Reserviert haben wir einen Platz im Gourmino-Waggon, dem holzgetäfelten Bordrestaurant. Mit dem Panorama ist es nun aber vorbei. Der langsamste Schnellzug der Welt fährt seit Jahren nicht mehr die hochalpine Strecke über die Furka, sondern nur noch durch den gleichnamigen Tunnel. Als wir auf der Walliser Seite wieder ans Tageslicht kommen, ist es, als hätten wir das Universum gewechselt: Es schneit, was das Zeug hält. Die kompakten Walserdörfer, am denen die Fahrt vorbeigeht, bestehen aus wettergegerbten Holzhäusern.
Walser waren es auch, die vor rund tausen Jahren das obere Mattertal besiedelten. Damals lebten die Selbstversorgerbauern noch auf fünf Dörfchen verteilt. Heute konzentriert sich alles auf den Weiler Hoferu, der besser unter dem Namen Zermatt bekannt ist. Die behagliche Siedlung von einst hat sich in ein hektisches Städtchen verwandelt, das immerhin autofrei ist. Um dem Trubel zu entrinnen, steigen wir in die Gornegrat-Bahn. Seit 1898 bringt sie Touristen zu einem der spektakulärsten Aussichtsplattformen des Monte-Rosa-Gebiets mit Blick auf das einzeln stehende Matterhorn. Zu den Gletschern muss man von hier aus hinunter sehen. Japaner stochern in Halbschuhen durch den Schnee.

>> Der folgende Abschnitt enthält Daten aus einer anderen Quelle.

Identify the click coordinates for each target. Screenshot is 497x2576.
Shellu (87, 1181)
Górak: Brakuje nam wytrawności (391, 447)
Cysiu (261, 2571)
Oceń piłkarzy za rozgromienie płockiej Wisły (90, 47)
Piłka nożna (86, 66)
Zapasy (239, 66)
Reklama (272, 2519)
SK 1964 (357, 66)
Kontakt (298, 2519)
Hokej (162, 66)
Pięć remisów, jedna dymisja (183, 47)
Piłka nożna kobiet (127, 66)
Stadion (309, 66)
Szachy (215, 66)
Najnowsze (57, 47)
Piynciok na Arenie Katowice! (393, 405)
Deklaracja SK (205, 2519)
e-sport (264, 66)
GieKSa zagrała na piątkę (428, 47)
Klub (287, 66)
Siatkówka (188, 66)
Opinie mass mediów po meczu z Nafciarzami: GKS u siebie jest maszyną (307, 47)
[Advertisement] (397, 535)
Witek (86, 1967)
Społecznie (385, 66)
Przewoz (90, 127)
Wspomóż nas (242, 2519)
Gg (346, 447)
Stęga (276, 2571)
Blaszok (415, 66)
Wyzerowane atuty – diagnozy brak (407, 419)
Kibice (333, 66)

Die Rückreise führt uns durch den neuen Lötschberg-Basistunnel. Die Fahrzeit von Zermatt nach Bern verringert sich durch ihn um 70 Minuten. Im einstigen Armenhaus der Schweiz verspricht man sich viel von der neuen Verkehrsachse. Bislang waren die Deutschschweizer Wintersportler im Berner Oberland oder in der Suisse Romande, in Verbier oder Porte du Soleil hängengeblieben. Jetzt liegen Saas Fee, Zermatt und die Skigebiete des Aletschgebiets direkt vor der Haustür.

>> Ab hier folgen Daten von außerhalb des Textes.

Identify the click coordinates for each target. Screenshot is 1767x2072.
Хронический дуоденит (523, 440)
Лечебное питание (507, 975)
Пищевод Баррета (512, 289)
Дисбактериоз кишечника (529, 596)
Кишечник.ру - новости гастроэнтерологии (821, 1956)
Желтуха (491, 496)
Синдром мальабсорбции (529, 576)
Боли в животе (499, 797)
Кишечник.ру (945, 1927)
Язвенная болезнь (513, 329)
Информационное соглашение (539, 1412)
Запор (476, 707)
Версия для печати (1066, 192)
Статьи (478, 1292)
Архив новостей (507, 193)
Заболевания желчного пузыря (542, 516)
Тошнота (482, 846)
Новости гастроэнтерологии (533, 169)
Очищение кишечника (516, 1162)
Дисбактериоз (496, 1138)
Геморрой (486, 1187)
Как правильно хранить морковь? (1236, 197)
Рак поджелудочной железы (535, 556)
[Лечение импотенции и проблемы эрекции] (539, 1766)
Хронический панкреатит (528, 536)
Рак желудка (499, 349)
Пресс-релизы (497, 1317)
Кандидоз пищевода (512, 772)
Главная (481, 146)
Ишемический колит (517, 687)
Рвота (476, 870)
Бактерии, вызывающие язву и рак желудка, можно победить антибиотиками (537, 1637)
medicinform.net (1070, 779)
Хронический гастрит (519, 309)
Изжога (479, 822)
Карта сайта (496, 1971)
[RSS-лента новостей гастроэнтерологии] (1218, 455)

Wir sind vom eisenbahntechnischen Jahrhunderwerk weniger begeistert. Schnell ist der Intercity im Untergrund verschwunden und donnert mit 200 Stundenkilometern durch die Röhre. Basistunnel sind doch eher etwas für Leute, die keine Zeit haben. Wir indes haben in den letzten Tage das lieben gelernt, was andere Zeitverschwendung nennen.